Despite this reduction, Hertz is affirming its full-year 2016 adjusted earnings guidance within a range of $1.6 to $1.7 billion, according to the company.
For the first quarter 2016, Hertz expects U.S. RAC revenue per available car day (RACD) to decline between 2.5% to 3.5% versus the same period last year on low single-digit growth in transaction days.
For the full year 2016, Hertz now expects U.S. RAC total revenue to be flat to 1.5% lower versus the company's previous guidance of 1.5% to 2.5% growth year–over-year, says the company.
Hertz continues to expect modest U.S. RAC transaction day growth in 2016, primarily driven by its on-airport business, according to the company. In addition to maintaining its 2016 adjusted earnings guidance, Hertz provided corresponding full-year adjusted earnings per share guidance of between $0.95 per share and $1.10 per share, which is based on an average of 424 million shares outstanding and a 37% effective tax rate.
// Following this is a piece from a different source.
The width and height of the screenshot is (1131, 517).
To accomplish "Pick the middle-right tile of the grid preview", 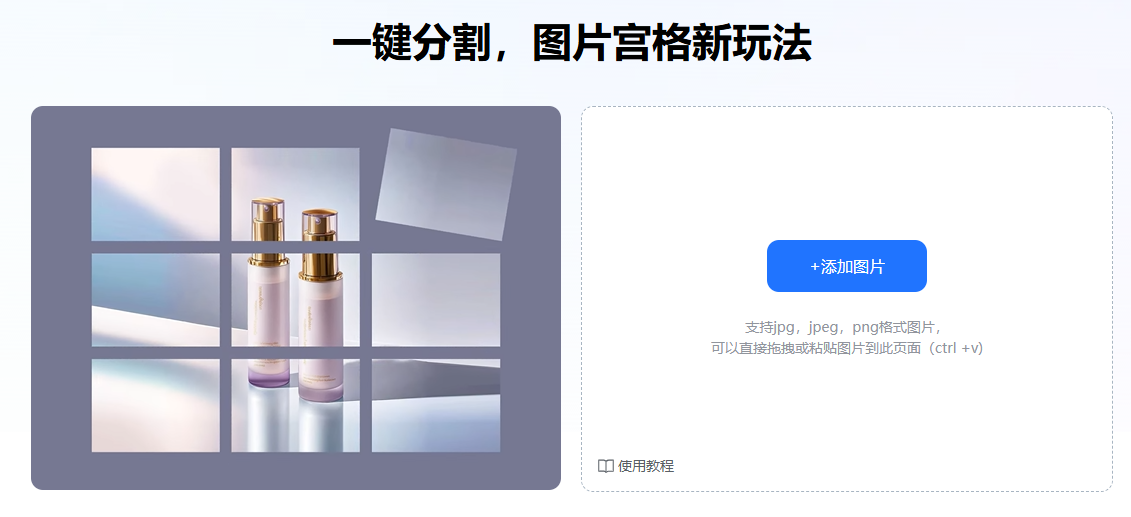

"We are disappointed that the pricing pressure experienced late in 2015 further intensified in the first quarter of 2016,” said president and CEO John Tague. “However, we believe that industry capacity will likely moderate as seasonal demand improves establishing the foundation for a relative improvement in pricing as we head into the peak summer season."
Hertz continues to expect to achieve $350 million of incremental savings in 2016. Similar to 2015, the company anticipates a lower rate of savings realization during the first half of the year as targeted initiatives ramp up throughout 2016, according to Hertz.